1 day marine chronometer in brass bowl

Lancaster….

Box/Mounting

Simple cylindrical barss bowl with bezel and glass, measuring 92mm high and 96mm Ø.

The flat base, soldered into the seamed bowl, has fine decorative turned rings and a circular, sprung, brass winding shutter centred on the base (spring now missing), and a narrow, straight-sided brass friction-fitting bezel, secured with 2 side-screws. The bezel has a thin, flat, bevelled glass, retained with a narrow copper band, and seated on a straight-sided sight-ring, over the dial. The inside of the bowl has a long fusee pipe screwed in from the base. The sight ring has three large plugged holes spaced 90 apart from one another, just perceptible on its inner surface.

Dial and hands

The 91.0 mm Ø, engraved and wax-filled, silvered-brass dial has three small riveted feet which fix to the pillar plate with side-screws and the dial itself seats in the recess in the bowl, a pin at XII and a notch in the bowl orientating it correctly. The dial has roman hour numerals and there is a large seconds dial at VI o’clock having arabic ten-second figures with straight batons at alternate five-second intervals. The dial is signed below XII: “LANCASTER. / Chronometer / A / 23/27”. Gold demi-lune and poker hands, with a blued steel pointer seconds hand with counterpoised tail. The gold hour and minute hands are each fixed to a brass collet with three steel screws. The cannon pinion has a radial threaded hole in the square at the back of the the minute hand, possibly intended to fix a small counter-weight for the hand.

Movement

Finely constructed and heavily jewelled full-plate fusee movement with four baluster pillars with moulded flanges at either end and one fin in the upper middle, screwed to the potence plate. The set up ratchet wheel and click are polished and blued in a ringed decorative pattern. The click and maintaining power detent each have a polishing point on the underside. There is a single drilled dot on the barrel bridge by the ratchet wheel to mark set-up positions against a nick on one edge of the square. There is a turned spot under the balance cock table, directly above the centre wheel pivot. The barrel bar is engraved on its upper surface: “Lancaster. / A / 23/27”. The balance cock is engraved: “Lancaster’s / Improved / Balance”. The upper side of the pillar plate is stamped: “IW.1826”. The later, signed, blued steel mainspring has a steel square hooking in the barrel and the arbor has squares on both ends. There is a fine, five-wheel train including great wheel, the fusee with Harrison’s maintaining power and with a later, fabricated, straight-sided fusee pipe, slightly flared at the upper end and push-fitted to the square. The train wheels are brass with the third, fourth and escape wheels run on a bar on the pillar plate.

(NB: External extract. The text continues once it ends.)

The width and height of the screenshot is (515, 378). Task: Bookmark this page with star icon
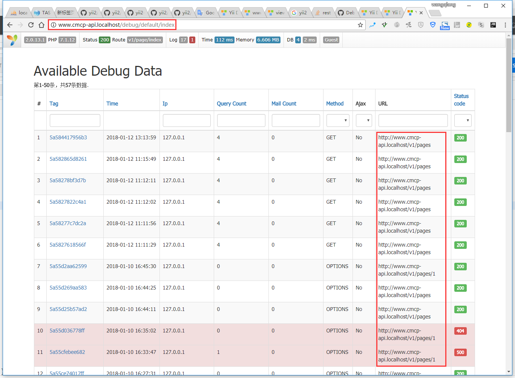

Escapement, balance, spring and jewelling

Earnshaw-type spring detent escapement, the grey-finished detent with later foot. The detent banks against a later steel screw in the original brass banking foot. There is a (later) small unused threaded hole by the opening in the potence plate for the detent, directly above the escape wheel teeth, probably for locking the train. The rest of the escapement is probably the original, including the highly polished impulse roller with its raked, light pink impulse jewel and the discharge roller, which also has a light pink stone inset. The gold escape wheel is probably original but is now mounted so as to be adjustable in depth, running in the eccentric jewel setting.

The “Lancaster’s Improved” bimetal, oversprung balance has parallelogram-shaped brass compensation weights clamped to the bimetal rim segments. Guiding the position of these weights, to ensure they are exactly opposite each other (and hence keeping the balance poised) is a steel arm, pivoted at the centre of the balance and running across the balance diameter with the tips cranked up and run freely into grooves on the top of the compensation weights, covered, but not clamped, by a polished steel plate on top of each weight. There are blued steel mean-time screws positioned in the rim at the ends of the balance arms. The light-coloured gold helical balance spring has terminals on both ends, the upper terminal clamped to a brass stud on the cock table, the fixing screw for the stud having been moved slightly and the earlier screw hole being plugged. The jewelling, which all has dot-marked brass settings and steel screws, extends to the fusee, and is in red or pink stones for the smaller train pivots, clear sapphires for the larger holes and a facetted diamond in a blued steel setting for the balance cock endstone.

Alterations/condition

The brass bowl is in sound condition but with a number of slight knocks and has been quite heavily over-polished and lacquered in relatively recent times. surviving. The steel parts of the \hinges and lock are now quite rusty (some mechanical cleaning done to reduce the corrosion products).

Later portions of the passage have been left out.